See more of the story

A new HealthPartners study showed that it is possible to substantially cut opioid prescriptions, which makes sense because a new Mayo Clinic study showed that patients don't take most of their opioid painkillers anyway.

The findings this week by two influential health care providers in Minnesota offer further evidence of the overprescribing over the past two decades that has resulted in a rapid rise in opioid addictions and overdose deaths.

HealthPartners' clinics reduced the number of opioid pills prescribed by 3.4 million when comparing the 12-month periods ending in July 2016 and July 2017. The decline was due to a variety of strategies, including a default mode in electronic medical records of flagging any prescriptions of 10 or more opioid pills.

The old trigger was 20 pills, and HealthPartners officials thought about going even lower, said Dr. Bret Haake, a HealthPartners neurologist and chief medical officer of Regions Hospital in St. Paul. "It seems to be a sweet spot where people accept the 10 without overriding it."

Excessive opioid prescriptions for recovery from everything from dental work to broken bones have caused a twofold problem, he said. In some cases, people became dependent on opioids for relief, or even addicted. In others, people didn't use their opioids — making their pills ripe for misuse and abuse by others.

Mayo researchers surveyed 1,907 patients after 25 common surgeries and found that 92 percent received opioid prescriptions. Most took around six pills. The study concluded that 63 percent of prescribed pills went unused.

"There are certain surgeries and types of patients who are likely receiving significantly more opioids than needed," said Elizabeth Habermann, lead author of the Mayo study, which was presented this week at the American Surgical Association's annual meeting.

Mayo researchers are trying to tailor opioid guidelines to specific populations, because blanket drug limits can risk overprescribing to some patients and underprescribing to others who legitimately benefit from the painkilling powers of opioids.

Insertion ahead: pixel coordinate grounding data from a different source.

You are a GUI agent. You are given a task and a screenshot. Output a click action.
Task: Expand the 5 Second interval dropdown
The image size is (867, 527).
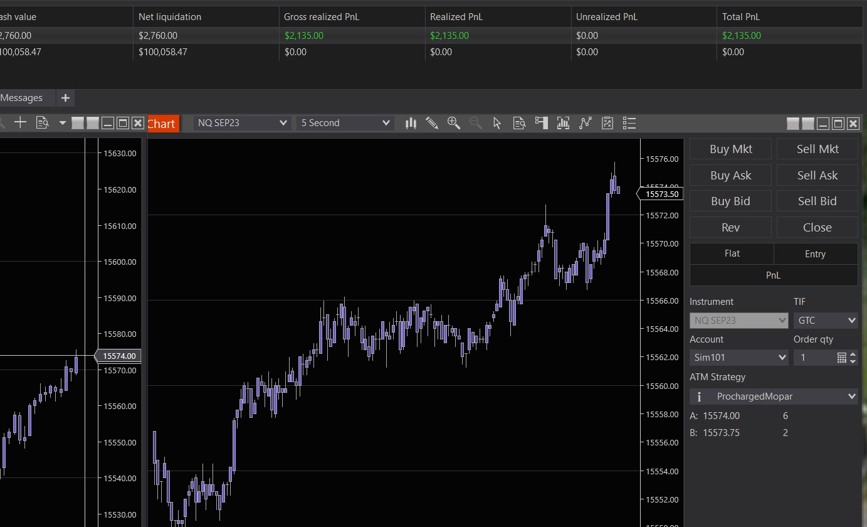(x=345, y=123)
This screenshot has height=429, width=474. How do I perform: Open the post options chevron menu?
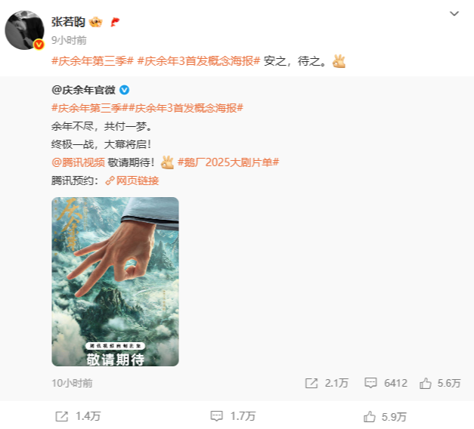(x=454, y=14)
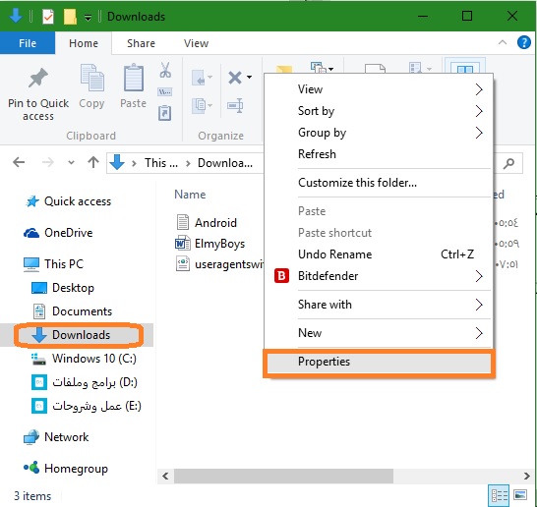Open the recent locations dropdown arrow
537x507 pixels.
point(71,162)
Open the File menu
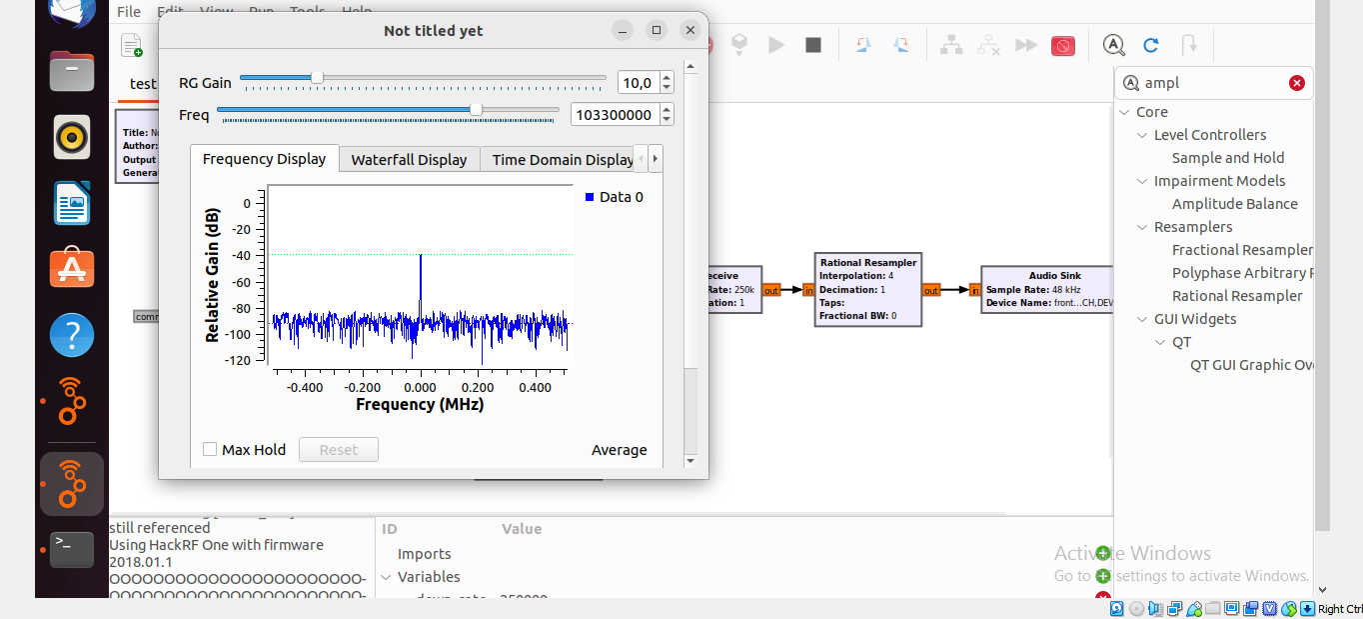The height and width of the screenshot is (619, 1363). click(128, 11)
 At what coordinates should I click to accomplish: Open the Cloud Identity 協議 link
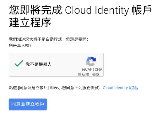pyautogui.click(x=120, y=88)
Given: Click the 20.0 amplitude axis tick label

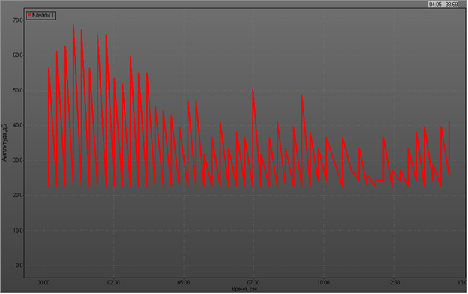Looking at the screenshot, I should 18,196.
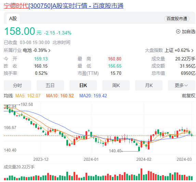Click the MA20 moving average label
Viewport: 196px width, 182px height.
93,96
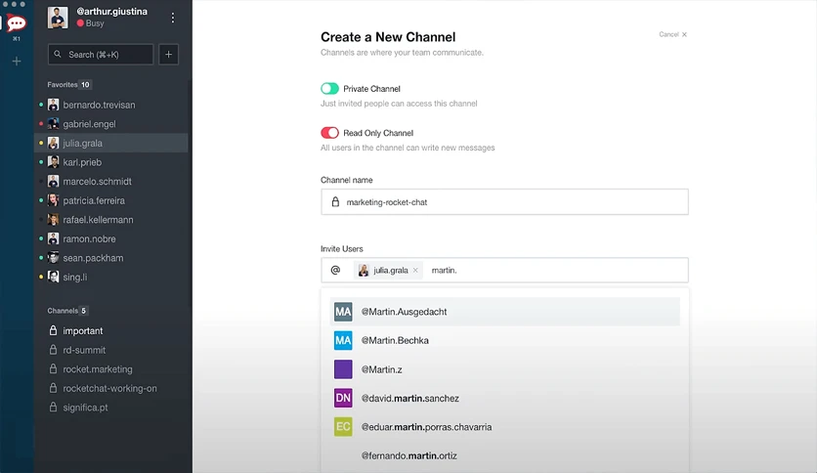Select @Martin.z from the suggestions
The height and width of the screenshot is (473, 817).
point(505,369)
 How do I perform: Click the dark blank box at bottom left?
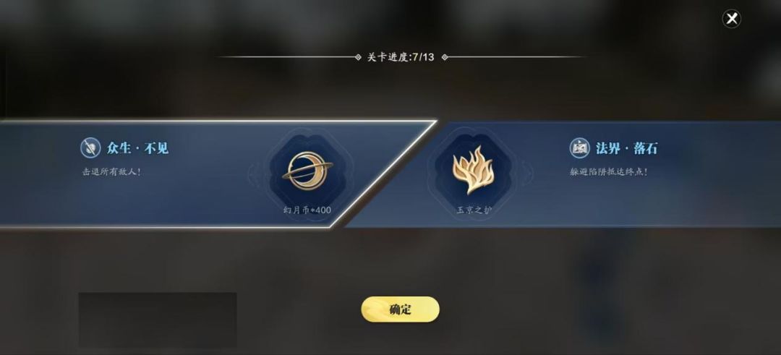[x=158, y=320]
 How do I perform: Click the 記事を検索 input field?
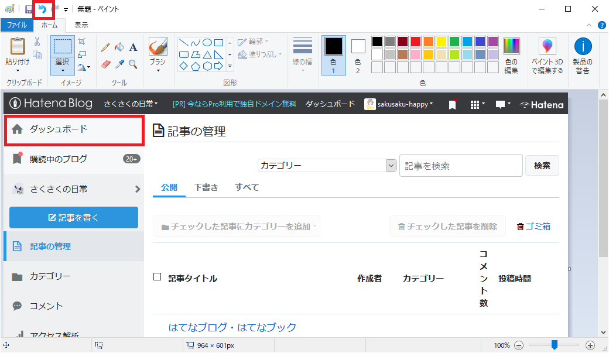(460, 165)
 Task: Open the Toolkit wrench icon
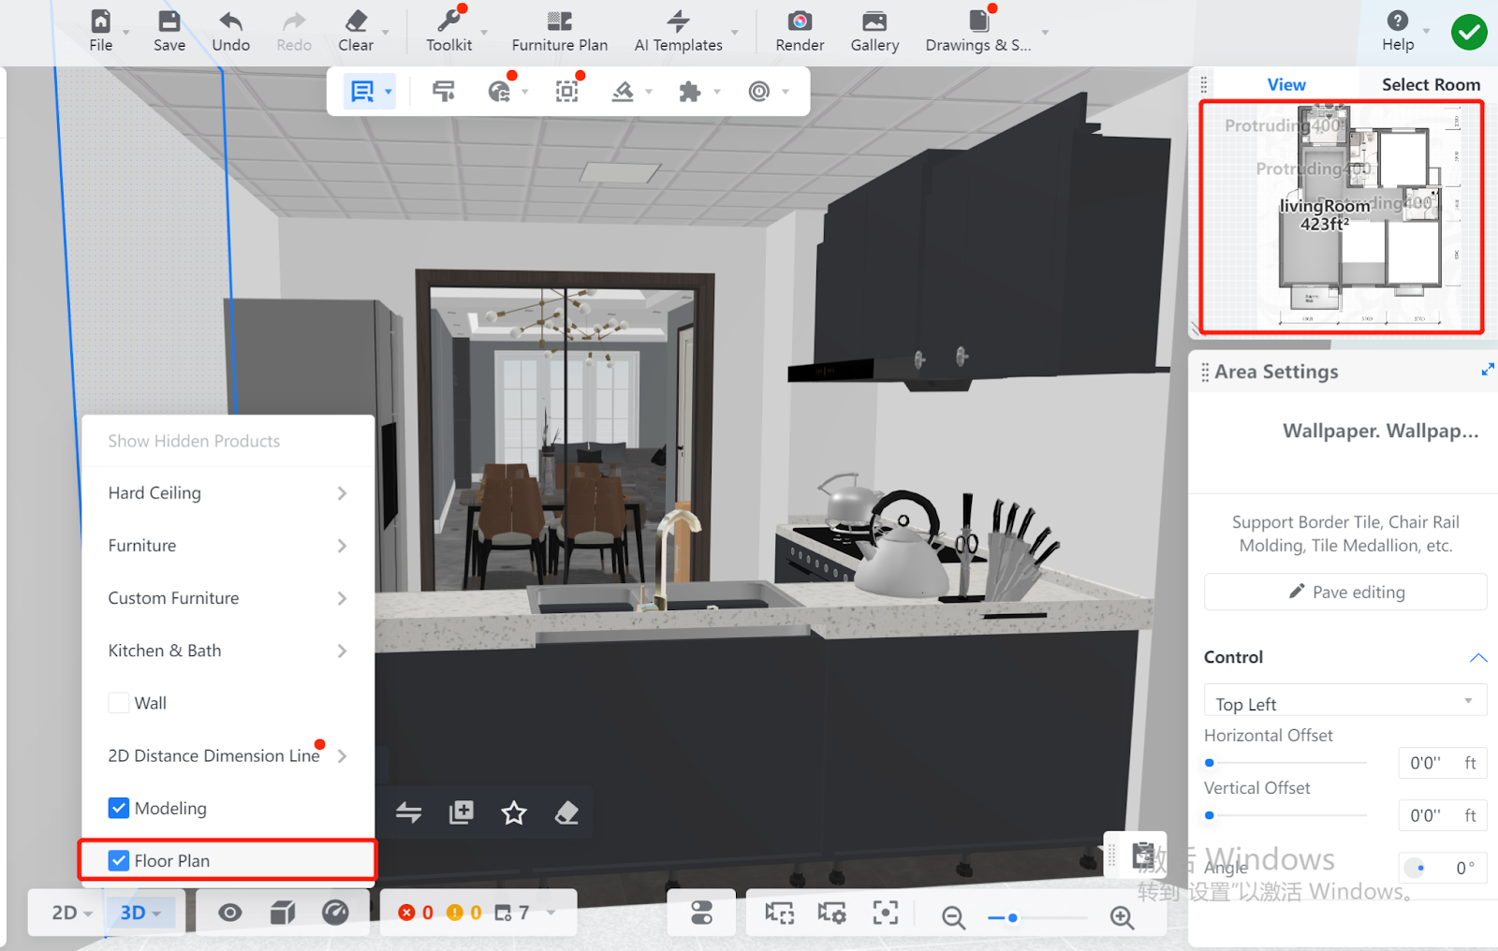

Haake agreed about the need for a nuanced approach that accounts for patients' differences. But he also noted that opioid prescriptions increased tenfold over the past 20 years through bad science and persuasive pain marketing.

An expansion of alternative pain management is needed so doctors no longer rely on opioids as their first choice, he said. "If we can take care of their pain differently, we could stop 90 percent of these people from being introduced to opioids."